The proposed benefit, but also a potential issue of the proposed approach is that the model is not independent of the task. Is is possible to characterize how much the model may be overfitting to the specific task and whether it generalizes well to a different (potentially only slightly different) task?
It would be good to reference related work on meta-learning “Model-Agnostic Meta-Learning for Fast Adaptation of Deep Networks” by Finn et al, as that’s another example of differentiation through an optimization procedure.

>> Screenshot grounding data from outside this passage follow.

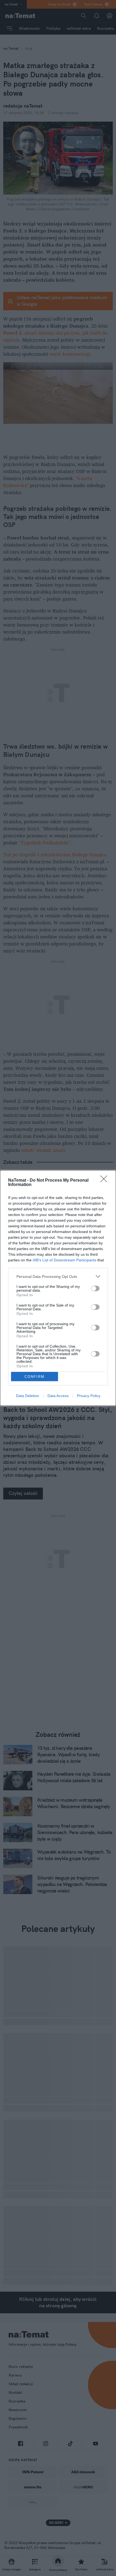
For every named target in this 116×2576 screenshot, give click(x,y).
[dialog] (58, 1288)
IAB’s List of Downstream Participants (64, 1260)
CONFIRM (35, 1377)
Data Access (58, 1396)
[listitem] (58, 1276)
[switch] (95, 1288)
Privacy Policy (88, 1396)
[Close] (105, 1180)
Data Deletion (27, 1396)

--Brief summary of the paper:
The paper proposes a learning method for solving two-stage stochastic programming problems which involve minimizing f(x,y,z) w.r.t. z. The main idea of the paper is to learn a predictive model p(y|x;theta) such that the task's objective function f is directly optimized. In contrast, traditional approaches learn p(y|x;theta) to minimize a prediction error without considering f. The main technical challenge in the paper is to solve a sub-optimization problem involving argmin w.r.t. z, and the proposed method can do so in an efficient manner by assuming that the optimization problem is convex in z. The method is experimentally evaluated on two problems and it is shown to outperform traditional methods.
--Major comments:
The idea of adopting end-to-end learning to solve two-stage stochastic programming is interesting. However, I have a major concern for the proposed method which is the lack of convergence guarantees. Since the optimization problem is assumed to be convex in z, the obtained solution z*(x;theta) is supposed to be the "true" optimal if data is drawn from the true distribution p(x,y). However, a solution obtained using the predictive model p(y|x;theta) is unlikely to be true optimal unless p(y|x;theta) is the true conditional distribution p(y|x). (This issue is commonly known as model bias in the context of model-based reinforcement learning which usually involves non-convex objectives.) Since the proposed method does not theoretically guarantee that p(y|x;theta) converges to p(y|x) even when the model hypothesis is correct, it seems likely that even for a convex optimization problem the method may only find a sub-optimal solution. For this reason, I think having convergence guarantees or error bounds either for the predictive model or for the obtained solution itself are very important to theoretically justify the method and would be a significant contribution to the paper.
--Questions:
1) It is not clear why Algorithm 1 requires mini-batches training since Line 7 of the algorithm only checks the constraint for a single sample.
2) In the first experiment, why does the performance of the end-to-end policy optimization method depend on the model hypothesis when it does not rely on a predictive model?
--Minor suggestions:
1) In line 154 the paper argue that the model-free approach requires a rich policy class and is data inefficient. However, the model-based approach also requires a rich model class as well. Moreover, the model-based approach can suffer from model bias while the model-free approach cannot.
2) The applicability of the proposed method is quite limited. As mentioned in the paper, solving a sub-optimization problem with argmin is not trivial and convexity assumption can help in this regard. However, practical decision making problems may involve non-convex or unknown objective functions. A variant of the proposed method that is applicable to these tasks would make the method more appealing.
3) The last term of Eq.(4) should have an expectation over the density of x.
--Comments after author's response:
I feel more positive about the paper after reading the author’s response. Now I think that the proposed method is an important contribution to the field and I will increase my score. However, I am still not convince that the proposed method will be useful outside domains with convex objectives without empirical evidences.

Frankly I didn't understand the problem setup. What are \mathcal{X, Y, Z}? compact sets in R^n? Unbounded sets? Or maybe these are finite-sets?
I understand that they describe an end-to-end optimization scheme like [29], but the problem set of stochastic programming (e.g. inventory stacking ) is unfamiliar to me. The results of the load forecasting task looks like it might be impressive, but again, I am unfamiliar with these problems.
I'd love to see result on problems more familiar to me (and I suspect the NIPS crowd in general) e.g. continuous control problems.